Friday, June 20, 2025

Local cement manufacturers unable to recover additional logistics cost — CeMAP

Domestic cement manufacturers claimed that price suppression from imported cement has prevented them from recovering additional logistics cost.

In a statement on the recent definitive safeguard duty hearing by the Tariff Commission on imported cement, the Republic Cement President John Reinier Dizon explained that the increased production cost from 2022 to 2023 was primarily due to the company’s initiative to increase delivered sales, aimed at ensuring the safety of products. The Commission is determining whether or not to impose a definitive safeguard duty on cement imported beyond the provisional 200 day safeguard duty.

Dizon, who is also president of Cement Manufacturers Association of the Philippines (CeMAP), they were unable to recover these additional logistics costs due to price suppression caused by imports. “While we advocated for safer and more reliable delivery method, the influx of low-priced imports prevented us from fully selling, passing on these costs to the market,” Dizon said.

Local cement manufacturers even claimed that their expansion programs and initiatives are primarily aimed at staying competitive in light of the surge in imports.

In the same hearing, the Strategy Manager of Holcim Philippines was asked to confirm whether the company posted a PHP1-billion profit during the nine-month period from January to September 2023.

Ms. Maria Isabel Cleto, Holcim strategy manager, acknowledged that the company did record the said profit. However, she emphasized the importance of examining year-on-year trends and the overall bottom line. “Our EBIT also showed a declining trend over the POI because of the surge of imports affecting our sales volume” Cleto stated.

During the same hearing, Trizia Mistica, industry manager of Concreat Holdings Philippines, was asked whether their expansion plans were merely a continuation of previous initiatives—implying that these would have proceeded regardless of import competition. In response, Mistica firmly clarified that the company’s current efforts are directly driven by the challenges posed by imports. “We are undertaking these measures to address our main concern, which is the surge of imported products,” she emphasized.

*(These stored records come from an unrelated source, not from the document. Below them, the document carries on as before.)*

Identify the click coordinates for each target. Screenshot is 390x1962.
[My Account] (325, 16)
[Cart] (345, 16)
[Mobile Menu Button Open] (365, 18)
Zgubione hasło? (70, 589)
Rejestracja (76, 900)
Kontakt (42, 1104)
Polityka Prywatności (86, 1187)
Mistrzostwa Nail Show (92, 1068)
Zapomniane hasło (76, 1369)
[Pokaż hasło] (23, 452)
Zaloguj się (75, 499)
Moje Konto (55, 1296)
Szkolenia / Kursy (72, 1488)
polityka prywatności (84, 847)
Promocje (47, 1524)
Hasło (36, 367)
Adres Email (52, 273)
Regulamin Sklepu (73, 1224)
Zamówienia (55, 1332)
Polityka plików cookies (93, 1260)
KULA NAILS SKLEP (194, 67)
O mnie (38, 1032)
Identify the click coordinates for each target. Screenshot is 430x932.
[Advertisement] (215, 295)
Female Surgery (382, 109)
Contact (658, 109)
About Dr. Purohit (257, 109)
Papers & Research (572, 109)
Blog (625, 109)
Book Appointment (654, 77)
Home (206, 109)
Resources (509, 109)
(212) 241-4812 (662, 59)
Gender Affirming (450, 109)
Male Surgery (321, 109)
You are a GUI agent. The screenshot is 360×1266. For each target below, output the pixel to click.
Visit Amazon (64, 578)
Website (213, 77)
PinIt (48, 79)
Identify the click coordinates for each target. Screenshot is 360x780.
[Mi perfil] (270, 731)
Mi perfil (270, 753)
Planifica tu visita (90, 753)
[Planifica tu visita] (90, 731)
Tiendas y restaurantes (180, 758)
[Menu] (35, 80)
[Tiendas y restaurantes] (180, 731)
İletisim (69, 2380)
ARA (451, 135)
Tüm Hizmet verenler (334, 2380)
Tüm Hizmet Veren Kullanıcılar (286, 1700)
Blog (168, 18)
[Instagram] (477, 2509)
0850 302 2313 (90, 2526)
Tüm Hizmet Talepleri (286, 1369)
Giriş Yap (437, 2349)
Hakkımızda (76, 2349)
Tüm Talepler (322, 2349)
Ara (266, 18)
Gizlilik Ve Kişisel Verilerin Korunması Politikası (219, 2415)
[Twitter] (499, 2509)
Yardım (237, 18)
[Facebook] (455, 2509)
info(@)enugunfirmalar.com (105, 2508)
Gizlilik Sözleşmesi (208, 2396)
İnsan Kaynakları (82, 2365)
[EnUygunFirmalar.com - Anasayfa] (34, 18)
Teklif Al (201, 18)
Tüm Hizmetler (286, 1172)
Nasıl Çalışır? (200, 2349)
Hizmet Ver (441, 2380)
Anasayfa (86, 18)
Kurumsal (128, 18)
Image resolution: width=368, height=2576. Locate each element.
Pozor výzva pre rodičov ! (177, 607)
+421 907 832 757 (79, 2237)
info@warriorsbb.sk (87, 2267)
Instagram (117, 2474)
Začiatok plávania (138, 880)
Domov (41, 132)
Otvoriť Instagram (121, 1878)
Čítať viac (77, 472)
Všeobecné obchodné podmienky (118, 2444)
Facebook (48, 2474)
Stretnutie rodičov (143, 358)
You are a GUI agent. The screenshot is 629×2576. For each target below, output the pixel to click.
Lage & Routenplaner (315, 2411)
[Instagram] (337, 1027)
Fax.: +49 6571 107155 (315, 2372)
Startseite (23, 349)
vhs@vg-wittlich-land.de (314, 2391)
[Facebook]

CeMAP also reiterated that the Tariff Commission’s own Staff Report confirmed an 8 percent cumulative aggregate growth in cement imports during the period of investigation. “This surge has placed considerable pressure on local manufacturers, many of whom have invested heavily in expanding capacity and improving sustainability practices,” CeMAP added.

Due to the influx of imports, CeMAP emphasized that the local industry has more than enough capacity to meet national demand.

Total installed capacity now stands at 51 million metric tons, following new capacity

additions by both CeMAP and non-CeMAP members over the past two years, the group said.

Notably, Solid Cement Corporation invested in an additional 1.5 million metric tons of capacity and recently commissioned. Meanwhile, Taiheiyo Cement with its new line increased its capacity by 3 million metric tons per annum.

Despite these expansions, capacity utilization is currently only at 53 percent, indicating significant underuse of local production capabilities.

This low capacity utilization is allegedly caused by the influx of imports, according to CeMAP pointed out.